Towards materials-by-design: controlling the micro-morphology

Controlling morphological features by changing \(\lambda \) and \(\rho \)

As discussed above, the GAN model encodes global micro-morphology characteristics into a parameter vector \(\lambda \). The numerical values of the elements of the vector \(\lambda \) are the “knobs,” which can be tuned to control the morphology of Syn\(\mu \)S. For example, by varying the values of \(\lambda \) microstructures with different crystal morphologies are generated in Fig. 7. The rows in the figure pertain to one set of values in the vector \(\lambda \), i.e. to one setting of the knobs that control the microstructure. The columns from left to right, in order, show the following: the generated microstructure, the values of the elements of vector \(\lambda \), the size distributions of voids and crystals in the microstructure plotted as PDFs, the distribution of void and crystal aspect ratios, and the distribution of void and crystal orientations. From visual observation as well as the morphometry plots shown alongside each image, it is clear that the parameter \(\lambda \) allows for subtle control of the morphology of microstructures. For example, controlled crystal size changes are shown by comparing the first and the second rows in Fig. 7. In the first row, the settings in the values of \(\lambda \) lead to a narrow range of void and crystal sizes; by changing the values of \(\lambda \) the size distribution of crystals is made wider and the void size distribution becomes strongly bimodal as seen in the second row. Meanwhile, in these two rows the void orientations and aspect ratios are largely unchanged in distribution. Controlled changes in crystal orientations are displayed in the third and fourth rows of Fig. 7. Due to the change of crystal orientation, the distribution of the void orientations is at the highest peak around \(45^{\circ }\) in the third row, while the image in the fourth row shows void orientations predominantly at angles greater than \(45^{\circ }\) with the highest value at \(90^{\circ }\). In the third and fourth rows, the distribution of void and crystal sizes and aspect ratios are seen to be similar; changes in the values of \(\lambda \) have primarily affected the orientations of the voids and crystals.

_____

= SHORT TASK 1 =
From the records, extract the lines between the one containing "You are a GUI" and the one containing "[x=36, y=207]", inclusive, and reproduce them exactly.

= DATA PROVIDED =
_____

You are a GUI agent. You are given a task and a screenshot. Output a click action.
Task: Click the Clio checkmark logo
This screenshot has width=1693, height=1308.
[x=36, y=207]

_____

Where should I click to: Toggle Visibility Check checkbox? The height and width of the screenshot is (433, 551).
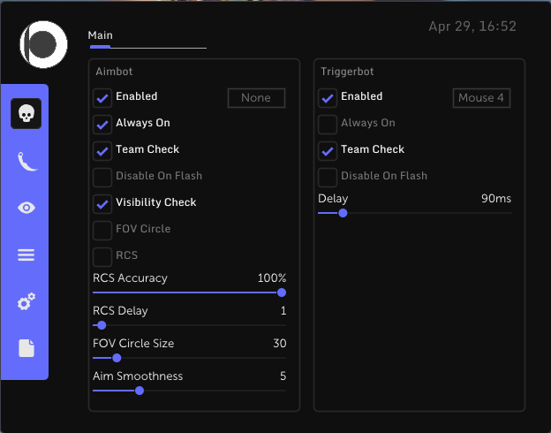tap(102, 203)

_____

= SHORT TASK 2 =
Copy the entire text on controlling microstructure morphology exactly as it appears.

= CORRECT RESPONSE 1 =
You are a GUI agent. You are given a task and a screenshot. Output a click action.
Task: Click the Clio checkmark logo
This screenshot has width=1693, height=1308.
[x=36, y=207]

= CORRECT RESPONSE 2 =
Towards materials-by-design: controlling the micro-morphology

Controlling morphological features by changing \(\lambda \) and \(\rho \)

As discussed above, the GAN model encodes global micro-morphology characteristics into a parameter vector \(\lambda \). The numerical values of the elements of the vector \(\lambda \) are the “knobs,” which can be tuned to control the morphology of Syn\(\mu \)S. For example, by varying the values of \(\lambda \) microstructures with different crystal morphologies are generated in Fig. 7. The rows in the figure pertain to one set of values in the vector \(\lambda \), i.e. to one setting of the knobs that control the microstructure. The columns from left to right, in order, show the following: the generated microstructure, the values of the elements of vector \(\lambda \), the size distributions of voids and crystals in the microstructure plotted as PDFs, the distribution of void and crystal aspect ratios, and the distribution of void and crystal orientations. From visual observation as well as the morphometry plots shown alongside each image, it is clear that the parameter \(\lambda \) allows for subtle control of the morphology of microstructures. For example, controlled crystal size changes are shown by comparing the first and the second rows in Fig. 7. In the first row, the settings in the values of \(\lambda \) lead to a narrow range of void and crystal sizes; by changing the values of \(\lambda \) the size distribution of crystals is made wider and the void size distribution becomes strongly bimodal as seen in the second row. Meanwhile, in these two rows the void orientations and aspect ratios are largely unchanged in distribution. Controlled changes in crystal orientations are displayed in the third and fourth rows of Fig. 7. Due to the change of crystal orientation, the distribution of the void orientations is at the highest peak around \(45^{\circ }\) in the third row, while the image in the fourth row shows void orientations predominantly at angles greater than \(45^{\circ }\) with the highest value at \(90^{\circ }\). In the third and fourth rows, the distribution of void and crystal sizes and aspect ratios are seen to be similar; changes in the values of \(\lambda \) have primarily affected the orientations of the voids and crystals.